Problem Info
2017 Open Contest Silver #2 Bovine Genomics
My Work
C++ Code
#include <bits/stdc++.h>
using namespace std;
int location(char gene) {
if (gene == 'A') {
return 0;
}
else if (gene == 'C') {
return 1;
}
else if (gene == 'G') {
return 2;
}
else {
return 3;
}
}
int main() {
ifstream fin("cownomics.in");
ofstream fout("cownomics.out");
int N, M; fin >> N >> M;
int spotty[4][M], plain[4][M]; // made a 2D array to keep track of the DNAs
string cow;
// set everything to 0 to begin with
for (int i = 0; i < M; i++) {
spotty[0][i] = 0;
spotty[1][i] = 0;
spotty[2][i] = 0;
spotty[3][i] = 0;
plain[0][i] = 0;
plain[1][i] = 0;
plain[2][i] = 0;
plain[3][i] = 0;
}
for (int i = 0; i < N; i++) {
fin >> cow;
for (int j = 0; j < M; j++) {
spotty[location(cow[j])][j] = 1; // if at j-th string this occurs on a spotty cow, change it to 1
}
}
for (int i = 0; i < N; i++) {
fin >> cow;
for (int j = 0; j < M; j++) {
plain[location(cow[j])][j] = 1;
}
}
int counter = 0; // keep track of the total number of ways
int possibility[64] = {};
int one = 1;
for (int i = 0; i < M; i++) { // the first location
for (int j = 0; j < i; j++) { // the second location, we only need to search from 0 to i because order does not matter
for (int k = 0; k < j; k++) { // the third location
for (int p = 0; p < 64; p++) { // reset all possibilities
possibility[p] = 0;
}
one = 1; // reset the single cow possibility
for (int a = 0; a < 4; a++) {
for (int b = 0; b < 4; b++) {
for (int c = 0; c < 4; c++) {
if (spotty[a][i] && spotty[b][j] && spotty[c][k]) { // if the three-letters occurs at each position
possibility[16*a + 4*b + c] = 1; // assign a unique value for each combination
}
}
}
}
for (int a = 0; a < 4; a++) {
for (int b = 0; b < 4; b++) {
for (int c = 0; c < 4; c++) {
if (plain[a][i] && plain[b][j] && plain[c][k] && possibility[16*a + 4*b + c]) { // if the three-letters occurs at each position in both spotty AND plain, it cannot be used to explain
one = 0; // false
break; // we don't need to search anymore (technically we can break out of three loops but I don't feel like making another variable/function)
}
}
}
}
if (one) {
counter++; // if it can be explained, then add the counter by 1
}
}
}
}
fout << counter; // write the counter to the file
return 0;
}
The code basically completely searches every group of three.
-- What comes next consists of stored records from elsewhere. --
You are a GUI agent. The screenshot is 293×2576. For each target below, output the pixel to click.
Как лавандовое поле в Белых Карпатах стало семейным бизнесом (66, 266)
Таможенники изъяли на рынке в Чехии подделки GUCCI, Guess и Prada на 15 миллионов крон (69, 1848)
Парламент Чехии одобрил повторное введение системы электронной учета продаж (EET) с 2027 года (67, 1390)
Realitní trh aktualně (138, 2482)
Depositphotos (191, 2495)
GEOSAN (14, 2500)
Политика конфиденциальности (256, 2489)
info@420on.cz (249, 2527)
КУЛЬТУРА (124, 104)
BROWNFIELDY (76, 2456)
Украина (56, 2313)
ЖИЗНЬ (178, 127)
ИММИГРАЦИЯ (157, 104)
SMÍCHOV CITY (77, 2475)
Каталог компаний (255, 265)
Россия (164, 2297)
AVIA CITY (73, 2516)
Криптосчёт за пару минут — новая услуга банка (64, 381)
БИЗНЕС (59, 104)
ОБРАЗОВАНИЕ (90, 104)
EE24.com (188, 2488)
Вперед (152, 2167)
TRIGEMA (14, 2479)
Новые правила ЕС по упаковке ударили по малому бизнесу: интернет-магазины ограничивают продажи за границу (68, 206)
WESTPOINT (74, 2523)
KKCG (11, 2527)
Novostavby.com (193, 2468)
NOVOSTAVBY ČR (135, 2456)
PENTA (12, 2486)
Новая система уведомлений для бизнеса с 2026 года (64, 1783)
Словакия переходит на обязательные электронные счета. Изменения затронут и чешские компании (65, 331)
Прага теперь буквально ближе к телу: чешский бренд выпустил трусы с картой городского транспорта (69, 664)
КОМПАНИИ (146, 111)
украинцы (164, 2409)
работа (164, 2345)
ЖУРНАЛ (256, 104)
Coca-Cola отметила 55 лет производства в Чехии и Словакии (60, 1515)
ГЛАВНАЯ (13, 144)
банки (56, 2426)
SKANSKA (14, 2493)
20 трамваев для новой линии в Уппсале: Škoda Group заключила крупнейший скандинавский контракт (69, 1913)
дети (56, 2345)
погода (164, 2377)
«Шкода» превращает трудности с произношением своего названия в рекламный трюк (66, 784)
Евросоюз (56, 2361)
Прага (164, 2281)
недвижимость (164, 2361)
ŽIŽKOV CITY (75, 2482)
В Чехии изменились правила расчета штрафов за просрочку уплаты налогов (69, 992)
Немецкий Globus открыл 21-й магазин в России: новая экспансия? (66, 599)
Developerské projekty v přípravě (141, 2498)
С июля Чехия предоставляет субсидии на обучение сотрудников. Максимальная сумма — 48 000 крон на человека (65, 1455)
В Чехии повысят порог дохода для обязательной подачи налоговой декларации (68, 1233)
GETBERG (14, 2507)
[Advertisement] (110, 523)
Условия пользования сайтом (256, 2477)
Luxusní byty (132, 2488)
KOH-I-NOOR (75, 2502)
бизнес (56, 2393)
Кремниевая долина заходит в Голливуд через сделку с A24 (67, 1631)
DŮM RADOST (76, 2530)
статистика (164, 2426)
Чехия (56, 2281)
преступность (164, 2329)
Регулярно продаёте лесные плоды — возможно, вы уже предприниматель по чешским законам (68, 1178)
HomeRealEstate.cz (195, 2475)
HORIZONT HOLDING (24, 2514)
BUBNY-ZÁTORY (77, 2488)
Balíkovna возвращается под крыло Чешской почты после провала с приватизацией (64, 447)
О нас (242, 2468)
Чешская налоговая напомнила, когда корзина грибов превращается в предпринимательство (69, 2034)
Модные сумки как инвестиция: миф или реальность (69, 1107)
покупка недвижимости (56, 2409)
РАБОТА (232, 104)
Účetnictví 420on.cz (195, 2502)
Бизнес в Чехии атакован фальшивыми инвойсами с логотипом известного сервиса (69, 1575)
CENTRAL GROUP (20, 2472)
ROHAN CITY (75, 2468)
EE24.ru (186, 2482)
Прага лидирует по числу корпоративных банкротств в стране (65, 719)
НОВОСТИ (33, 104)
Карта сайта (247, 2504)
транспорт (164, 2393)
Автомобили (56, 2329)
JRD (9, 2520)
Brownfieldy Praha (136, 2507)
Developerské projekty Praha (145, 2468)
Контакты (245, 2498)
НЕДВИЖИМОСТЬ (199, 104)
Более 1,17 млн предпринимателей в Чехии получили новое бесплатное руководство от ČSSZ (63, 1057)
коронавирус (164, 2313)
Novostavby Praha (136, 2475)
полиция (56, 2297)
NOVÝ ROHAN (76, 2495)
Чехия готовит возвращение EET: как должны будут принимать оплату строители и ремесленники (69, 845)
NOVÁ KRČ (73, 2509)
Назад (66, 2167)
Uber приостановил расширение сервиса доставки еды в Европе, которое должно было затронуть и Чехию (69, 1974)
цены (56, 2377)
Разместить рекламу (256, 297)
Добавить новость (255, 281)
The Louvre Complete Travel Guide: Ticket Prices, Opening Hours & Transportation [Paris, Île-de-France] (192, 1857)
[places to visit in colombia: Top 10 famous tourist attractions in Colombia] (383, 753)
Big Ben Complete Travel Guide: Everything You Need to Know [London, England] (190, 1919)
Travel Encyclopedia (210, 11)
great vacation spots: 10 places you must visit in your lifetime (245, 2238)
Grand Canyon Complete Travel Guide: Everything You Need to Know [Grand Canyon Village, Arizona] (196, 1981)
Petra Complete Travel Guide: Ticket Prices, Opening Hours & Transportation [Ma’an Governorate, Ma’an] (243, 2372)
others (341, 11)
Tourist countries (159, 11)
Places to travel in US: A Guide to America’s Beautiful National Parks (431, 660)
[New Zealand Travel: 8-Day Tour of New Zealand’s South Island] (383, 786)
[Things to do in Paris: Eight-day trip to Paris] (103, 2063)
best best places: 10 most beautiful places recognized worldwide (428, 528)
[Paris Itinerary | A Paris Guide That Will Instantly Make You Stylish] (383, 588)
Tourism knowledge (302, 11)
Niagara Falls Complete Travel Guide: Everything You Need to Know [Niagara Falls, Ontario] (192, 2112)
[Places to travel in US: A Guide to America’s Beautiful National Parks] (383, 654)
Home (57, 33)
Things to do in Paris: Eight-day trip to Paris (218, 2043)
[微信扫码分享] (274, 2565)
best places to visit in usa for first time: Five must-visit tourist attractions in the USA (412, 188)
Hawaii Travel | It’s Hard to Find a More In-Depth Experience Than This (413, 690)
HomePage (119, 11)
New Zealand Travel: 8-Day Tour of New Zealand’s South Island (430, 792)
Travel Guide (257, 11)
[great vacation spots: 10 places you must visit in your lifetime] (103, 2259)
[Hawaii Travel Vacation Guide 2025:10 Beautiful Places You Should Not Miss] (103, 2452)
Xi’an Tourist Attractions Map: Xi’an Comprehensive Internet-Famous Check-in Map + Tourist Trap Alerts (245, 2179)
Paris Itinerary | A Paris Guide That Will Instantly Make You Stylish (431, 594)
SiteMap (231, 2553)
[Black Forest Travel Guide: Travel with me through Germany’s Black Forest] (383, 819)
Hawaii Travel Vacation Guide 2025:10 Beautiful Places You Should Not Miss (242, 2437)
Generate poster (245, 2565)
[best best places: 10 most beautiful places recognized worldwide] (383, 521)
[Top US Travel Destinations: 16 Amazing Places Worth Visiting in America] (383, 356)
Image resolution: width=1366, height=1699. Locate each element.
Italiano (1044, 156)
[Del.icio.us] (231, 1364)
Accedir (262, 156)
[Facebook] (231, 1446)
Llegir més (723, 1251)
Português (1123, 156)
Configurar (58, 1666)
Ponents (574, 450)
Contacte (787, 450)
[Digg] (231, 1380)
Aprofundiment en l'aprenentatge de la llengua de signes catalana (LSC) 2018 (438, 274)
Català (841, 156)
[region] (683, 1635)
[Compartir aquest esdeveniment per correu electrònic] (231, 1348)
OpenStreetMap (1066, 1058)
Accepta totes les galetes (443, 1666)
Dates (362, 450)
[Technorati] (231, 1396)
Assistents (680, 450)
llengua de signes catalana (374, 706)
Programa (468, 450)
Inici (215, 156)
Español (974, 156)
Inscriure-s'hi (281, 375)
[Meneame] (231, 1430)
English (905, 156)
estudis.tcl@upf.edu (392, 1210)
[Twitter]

If the same code does not repeat, increment counter by 1, and do nothing if it does. At the end, write the counter value to the file.
What I’ve Tried
I tried basically everything in trying to debug and I don’t see any logic errors. This question does appear at usaco.guide, but I can’t read java which is the only language the sol provides.
Question
I cannot get the sample test case right (repeated outputting 21 while the answer is 22) after trying everything. I manually downloaded the rest of the test cases and got 8/9 on those. Can someone help me debug? Thanks.